>> Begin Excerpted records

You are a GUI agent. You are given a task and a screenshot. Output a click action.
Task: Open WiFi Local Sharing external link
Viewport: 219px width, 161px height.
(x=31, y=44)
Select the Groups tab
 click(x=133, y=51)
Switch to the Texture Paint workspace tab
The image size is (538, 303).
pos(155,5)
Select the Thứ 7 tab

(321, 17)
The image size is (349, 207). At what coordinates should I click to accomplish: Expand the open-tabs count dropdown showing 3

>> End Excerpted records
>> Begin Excerpted records

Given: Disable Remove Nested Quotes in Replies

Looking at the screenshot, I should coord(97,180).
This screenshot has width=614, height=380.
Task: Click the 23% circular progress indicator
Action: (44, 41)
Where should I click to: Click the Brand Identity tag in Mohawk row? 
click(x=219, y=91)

>> End Excerpted records

Task description: Copy out the rows from the line containing "Switch to the Texture Paint workspace tab" through the line containing "The image size is (349, 207).", both ends included, and nothing more.

Response to the task:
Switch to the Texture Paint workspace tab
The image size is (538, 303).
pos(155,5)
Select the Thứ 7 tab

(321, 17)
The image size is (349, 207). At what coordinates should I click to accomplish: Expand the open-tabs count dropdown showing 3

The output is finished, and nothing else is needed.